Tatsächlich weiß ich aus meiner Jugend, wie so eine Einrichtung aussieht. Nicht so schlimm, wie man es sich vorstellt. Doch wie es sich in Portugal verhält, will ich lieber nicht herausfinden. Zumal ich in solch einer Einrichtung wirklich fehl am Platz bin. Damals wie heute.

»Lustig.
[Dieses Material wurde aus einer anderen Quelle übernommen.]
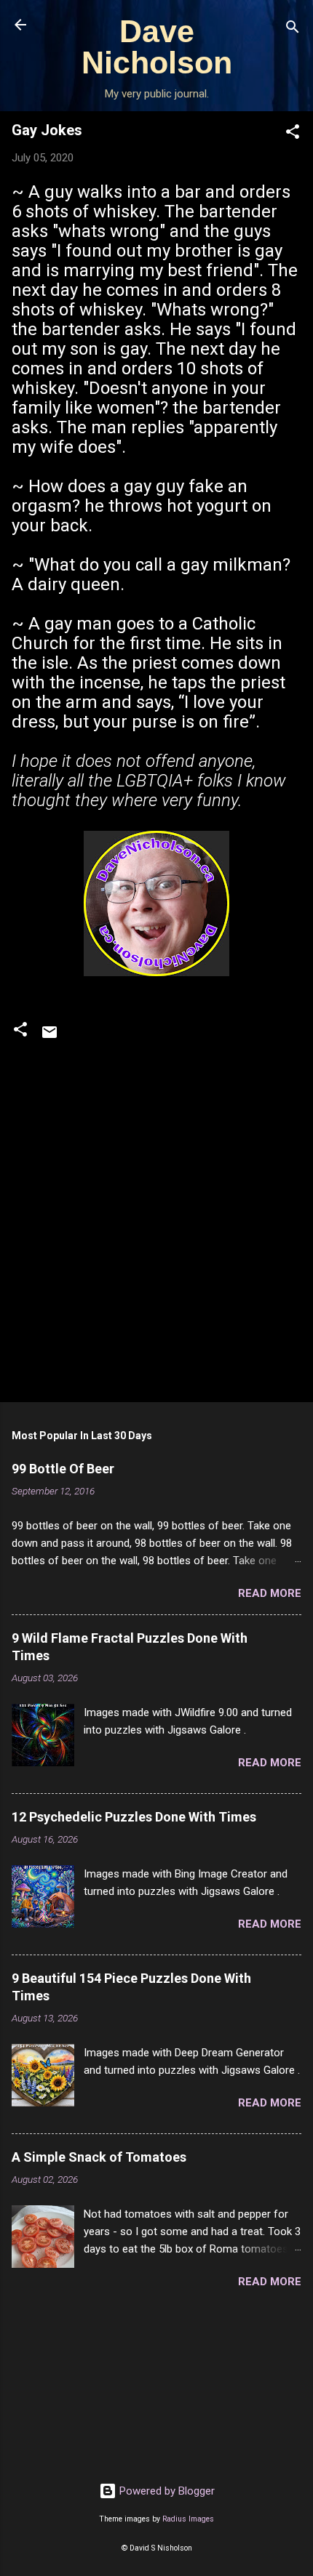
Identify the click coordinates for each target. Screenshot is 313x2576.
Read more (269, 1593)
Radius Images (188, 2519)
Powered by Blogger (165, 2490)
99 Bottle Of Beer (63, 1468)
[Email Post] (49, 1037)
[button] (292, 134)
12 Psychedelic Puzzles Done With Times (134, 1816)
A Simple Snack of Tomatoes (99, 2157)
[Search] (292, 29)
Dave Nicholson (157, 47)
Könnte entspannt für mich werden«, scherzt Jonas, und ich knuffe ihn in die Seite. »Da kann dir zumindest nichts passieren, und ich könnte dich wieder abholen, wenn unser Rückflug geht, Schatz«, plaudert er weiter, und ich mache einen Schmollmund. »Guck nicht so«, fordert er und drückt mich an sich. »Du weißt doch, dass ich ohne dich nicht kann.«

»Ich liebe dich auch«, flüstere ich und gebe ihm einen Kuss. Autsch! Meine Lippe! Die hatte ich vergessen.

Verdammt, jetzt habe ich Heimweh. Zu Hause ist es doch am schönsten. Es ist sicherer als im Dschungel der unbekannten Sinneseindrücke. Mir reichen die Reize, die in der normalen Welt – also daheim – auf mich einwirken ja schon aus, um wahnsinnig zu werden. Und dort kenne ich jede Gefahrenquelle. Und meine Unfallärzte.